Your objective:
Return the entries below in full. Keep every word as it is.

Input data:
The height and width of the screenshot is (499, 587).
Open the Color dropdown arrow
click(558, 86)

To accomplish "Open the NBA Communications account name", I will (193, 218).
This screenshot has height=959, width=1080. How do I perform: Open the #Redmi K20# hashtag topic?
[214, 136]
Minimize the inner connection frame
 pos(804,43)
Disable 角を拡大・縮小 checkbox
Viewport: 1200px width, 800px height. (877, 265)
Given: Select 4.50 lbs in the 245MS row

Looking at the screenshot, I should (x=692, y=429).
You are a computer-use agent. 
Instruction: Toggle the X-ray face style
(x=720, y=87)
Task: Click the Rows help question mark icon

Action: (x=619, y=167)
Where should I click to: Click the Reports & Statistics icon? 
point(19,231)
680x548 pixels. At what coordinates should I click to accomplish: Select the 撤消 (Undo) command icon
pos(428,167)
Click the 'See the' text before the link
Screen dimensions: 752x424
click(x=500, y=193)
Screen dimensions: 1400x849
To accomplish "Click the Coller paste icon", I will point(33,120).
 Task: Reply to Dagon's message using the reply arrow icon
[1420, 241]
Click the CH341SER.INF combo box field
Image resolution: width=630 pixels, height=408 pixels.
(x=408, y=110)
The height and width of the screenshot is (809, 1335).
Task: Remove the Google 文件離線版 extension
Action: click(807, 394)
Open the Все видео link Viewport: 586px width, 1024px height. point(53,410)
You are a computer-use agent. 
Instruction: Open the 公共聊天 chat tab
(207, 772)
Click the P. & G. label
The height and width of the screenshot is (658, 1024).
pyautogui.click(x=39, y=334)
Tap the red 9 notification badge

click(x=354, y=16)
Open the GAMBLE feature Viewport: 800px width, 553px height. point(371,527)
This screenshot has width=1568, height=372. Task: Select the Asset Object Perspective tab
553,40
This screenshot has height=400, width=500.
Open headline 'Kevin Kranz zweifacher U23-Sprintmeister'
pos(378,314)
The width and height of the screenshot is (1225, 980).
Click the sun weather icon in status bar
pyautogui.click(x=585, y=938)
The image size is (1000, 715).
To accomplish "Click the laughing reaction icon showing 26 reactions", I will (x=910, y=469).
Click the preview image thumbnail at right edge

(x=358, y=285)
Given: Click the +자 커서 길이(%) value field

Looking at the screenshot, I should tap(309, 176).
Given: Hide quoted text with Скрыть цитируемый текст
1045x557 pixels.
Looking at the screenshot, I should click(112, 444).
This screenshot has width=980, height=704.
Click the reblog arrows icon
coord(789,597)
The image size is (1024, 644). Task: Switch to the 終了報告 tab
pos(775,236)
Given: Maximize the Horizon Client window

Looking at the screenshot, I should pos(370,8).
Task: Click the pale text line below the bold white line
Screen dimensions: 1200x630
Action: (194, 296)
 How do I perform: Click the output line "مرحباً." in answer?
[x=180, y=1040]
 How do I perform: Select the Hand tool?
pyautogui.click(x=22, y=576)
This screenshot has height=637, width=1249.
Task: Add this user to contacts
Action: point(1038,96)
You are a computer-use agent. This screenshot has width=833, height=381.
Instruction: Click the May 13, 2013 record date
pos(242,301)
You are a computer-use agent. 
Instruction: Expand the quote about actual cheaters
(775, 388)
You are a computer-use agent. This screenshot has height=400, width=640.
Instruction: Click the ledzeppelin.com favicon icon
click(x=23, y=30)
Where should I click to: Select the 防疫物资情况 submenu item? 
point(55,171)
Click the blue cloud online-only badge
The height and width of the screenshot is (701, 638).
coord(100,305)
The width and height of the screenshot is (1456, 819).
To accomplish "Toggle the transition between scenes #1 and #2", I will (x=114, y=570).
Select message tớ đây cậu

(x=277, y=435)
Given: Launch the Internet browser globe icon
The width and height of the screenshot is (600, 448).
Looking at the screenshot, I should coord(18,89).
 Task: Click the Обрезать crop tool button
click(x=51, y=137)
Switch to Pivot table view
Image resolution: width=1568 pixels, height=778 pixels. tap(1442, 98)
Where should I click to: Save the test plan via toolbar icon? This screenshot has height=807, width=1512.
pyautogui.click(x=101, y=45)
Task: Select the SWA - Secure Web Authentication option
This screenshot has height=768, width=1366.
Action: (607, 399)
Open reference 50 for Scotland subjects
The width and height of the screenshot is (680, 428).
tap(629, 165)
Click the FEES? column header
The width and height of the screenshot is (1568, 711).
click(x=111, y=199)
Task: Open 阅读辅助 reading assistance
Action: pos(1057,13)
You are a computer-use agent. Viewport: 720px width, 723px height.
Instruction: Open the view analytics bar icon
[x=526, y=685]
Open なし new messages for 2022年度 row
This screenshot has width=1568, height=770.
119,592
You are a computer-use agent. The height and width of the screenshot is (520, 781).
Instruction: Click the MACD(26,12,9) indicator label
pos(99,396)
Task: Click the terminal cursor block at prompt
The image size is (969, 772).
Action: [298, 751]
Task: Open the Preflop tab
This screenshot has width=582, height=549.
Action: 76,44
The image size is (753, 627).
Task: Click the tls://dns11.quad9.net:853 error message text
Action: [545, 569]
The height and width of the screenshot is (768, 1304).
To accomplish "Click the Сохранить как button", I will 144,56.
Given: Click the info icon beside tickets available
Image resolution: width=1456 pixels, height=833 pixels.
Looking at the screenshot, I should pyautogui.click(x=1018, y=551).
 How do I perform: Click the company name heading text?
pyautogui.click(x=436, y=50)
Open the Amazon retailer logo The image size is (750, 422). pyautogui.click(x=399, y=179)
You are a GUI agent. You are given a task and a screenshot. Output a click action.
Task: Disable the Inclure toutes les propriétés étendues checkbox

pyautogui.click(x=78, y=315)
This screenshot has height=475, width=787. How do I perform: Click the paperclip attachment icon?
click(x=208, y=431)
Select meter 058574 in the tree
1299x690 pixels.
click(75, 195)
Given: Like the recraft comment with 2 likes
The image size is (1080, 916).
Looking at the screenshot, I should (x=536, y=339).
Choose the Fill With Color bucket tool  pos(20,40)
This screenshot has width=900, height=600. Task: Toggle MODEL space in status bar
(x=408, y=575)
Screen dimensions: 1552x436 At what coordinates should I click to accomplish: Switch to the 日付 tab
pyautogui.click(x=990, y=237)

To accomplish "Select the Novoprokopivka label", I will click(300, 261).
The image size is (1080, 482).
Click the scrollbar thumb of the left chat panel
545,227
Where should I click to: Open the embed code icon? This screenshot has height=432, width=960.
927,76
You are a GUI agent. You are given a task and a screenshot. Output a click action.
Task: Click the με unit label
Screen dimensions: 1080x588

Solved exercise:
The height and width of the screenshot is (499, 587).
Open the Color dropdown arrow
click(558, 86)

To accomplish "Open the NBA Communications account name", I will (193, 218).
This screenshot has height=959, width=1080. How do I perform: Open the #Redmi K20# hashtag topic?
[214, 136]
Minimize the inner connection frame
 pos(804,43)
Disable 角を拡大・縮小 checkbox
Viewport: 1200px width, 800px height. (877, 265)
Given: Select 4.50 lbs in the 245MS row

Looking at the screenshot, I should (x=692, y=429).
You are a computer-use agent. 
Instruction: Toggle the X-ray face style
(x=720, y=87)
Task: Click the Rows help question mark icon

Action: (x=619, y=167)
Where should I click to: Click the Reports & Statistics icon? 
point(19,231)
680x548 pixels. At what coordinates should I click to accomplish: Select the 撤消 (Undo) command icon
pos(428,167)
Click the 'See the' text before the link
Screen dimensions: 752x424
click(x=500, y=193)
Screen dimensions: 1400x849
To accomplish "Click the Coller paste icon", I will point(33,120).
 Task: Reply to Dagon's message using the reply arrow icon
[1420, 241]
Click the CH341SER.INF combo box field
Image resolution: width=630 pixels, height=408 pixels.
(x=408, y=110)
The height and width of the screenshot is (809, 1335).
Task: Remove the Google 文件離線版 extension
Action: click(807, 394)
Open the Все видео link Viewport: 586px width, 1024px height. point(53,410)
You are a computer-use agent. 
Instruction: Open the 公共聊天 chat tab
(207, 772)
Click the P. & G. label
The height and width of the screenshot is (658, 1024).
pyautogui.click(x=39, y=334)
Tap the red 9 notification badge

click(x=354, y=16)
Open the GAMBLE feature Viewport: 800px width, 553px height. point(371,527)
This screenshot has width=1568, height=372. Task: Select the Asset Object Perspective tab
553,40
This screenshot has height=400, width=500.
Open headline 'Kevin Kranz zweifacher U23-Sprintmeister'
pos(378,314)
The width and height of the screenshot is (1225, 980).
Click the sun weather icon in status bar
pyautogui.click(x=585, y=938)
The image size is (1000, 715).
To accomplish "Click the laughing reaction icon showing 26 reactions", I will (x=910, y=469).
Click the preview image thumbnail at right edge

(x=358, y=285)
Given: Click the +자 커서 길이(%) value field

Looking at the screenshot, I should tap(309, 176).
Given: Hide quoted text with Скрыть цитируемый текст
1045x557 pixels.
Looking at the screenshot, I should click(112, 444).
This screenshot has width=980, height=704.
Click the reblog arrows icon
coord(789,597)
The image size is (1024, 644). Task: Switch to the 終了報告 tab
pos(775,236)
Given: Maximize the Horizon Client window

Looking at the screenshot, I should pos(370,8).
Task: Click the pale text line below the bold white line
Screen dimensions: 1200x630
Action: (194, 296)
 How do I perform: Click the output line "مرحباً." in answer?
[x=180, y=1040]
 How do I perform: Select the Hand tool?
pyautogui.click(x=22, y=576)
This screenshot has height=637, width=1249.
Task: Add this user to contacts
Action: point(1038,96)
You are a computer-use agent. This screenshot has width=833, height=381.
Instruction: Click the May 13, 2013 record date
pos(242,301)
You are a computer-use agent. 
Instruction: Expand the quote about actual cheaters
(775, 388)
You are a computer-use agent. This screenshot has height=400, width=640.
Instruction: Click the ledzeppelin.com favicon icon
click(x=23, y=30)
Where should I click to: Select the 防疫物资情况 submenu item? 
point(55,171)
Click the blue cloud online-only badge
The height and width of the screenshot is (701, 638).
coord(100,305)
The width and height of the screenshot is (1456, 819).
To accomplish "Toggle the transition between scenes #1 and #2", I will (x=114, y=570).
Select message tớ đây cậu

(x=277, y=435)
Given: Launch the Internet browser globe icon
The width and height of the screenshot is (600, 448).
Looking at the screenshot, I should coord(18,89).
 Task: Click the Обрезать crop tool button
click(x=51, y=137)
Switch to Pivot table view
Image resolution: width=1568 pixels, height=778 pixels. tap(1442, 98)
Where should I click to: Save the test plan via toolbar icon? This screenshot has height=807, width=1512.
pyautogui.click(x=101, y=45)
Task: Select the SWA - Secure Web Authentication option
This screenshot has height=768, width=1366.
Action: (607, 399)
Open reference 50 for Scotland subjects
The width and height of the screenshot is (680, 428).
tap(629, 165)
Click the FEES? column header
The width and height of the screenshot is (1568, 711).
click(x=111, y=199)
Task: Open 阅读辅助 reading assistance
Action: pos(1057,13)
You are a computer-use agent. Viewport: 720px width, 723px height.
Instruction: Open the view analytics bar icon
[x=526, y=685]
Open なし new messages for 2022年度 row
This screenshot has width=1568, height=770.
119,592
You are a computer-use agent. The height and width of the screenshot is (520, 781).
Instruction: Click the MACD(26,12,9) indicator label
pos(99,396)
Task: Click the terminal cursor block at prompt
The image size is (969, 772).
Action: [298, 751]
Task: Open the Preflop tab
This screenshot has width=582, height=549.
Action: 76,44
The image size is (753, 627).
Task: Click the tls://dns11.quad9.net:853 error message text
Action: [545, 569]
The height and width of the screenshot is (768, 1304).
To accomplish "Click the Сохранить как button", I will 144,56.
Given: Click the info icon beside tickets available
Image resolution: width=1456 pixels, height=833 pixels.
Looking at the screenshot, I should pyautogui.click(x=1018, y=551).
 How do I perform: Click the company name heading text?
pyautogui.click(x=436, y=50)
Open the Amazon retailer logo The image size is (750, 422). pyautogui.click(x=399, y=179)
You are a GUI agent. You are given a task and a screenshot. Output a click action.
Task: Disable the Inclure toutes les propriétés étendues checkbox

pyautogui.click(x=78, y=315)
This screenshot has height=475, width=787. How do I perform: Click the paperclip attachment icon?
click(x=208, y=431)
Select meter 058574 in the tree
1299x690 pixels.
click(75, 195)
Given: Like the recraft comment with 2 likes
The image size is (1080, 916).
Looking at the screenshot, I should (x=536, y=339).
Choose the Fill With Color bucket tool  pos(20,40)
This screenshot has width=900, height=600. Task: Toggle MODEL space in status bar
(x=408, y=575)
Screen dimensions: 1552x436 At what coordinates should I click to accomplish: Switch to the 日付 tab
pyautogui.click(x=990, y=237)

To accomplish "Select the Novoprokopivka label", I will click(300, 261).
The image size is (1080, 482).
Click the scrollbar thumb of the left chat panel
545,227
Where should I click to: Open the embed code icon? This screenshot has height=432, width=960.
927,76
You are a GUI agent. You are given a task and a screenshot. Output a click action.
Task: Click the με unit label
Screen dimensions: 1080x588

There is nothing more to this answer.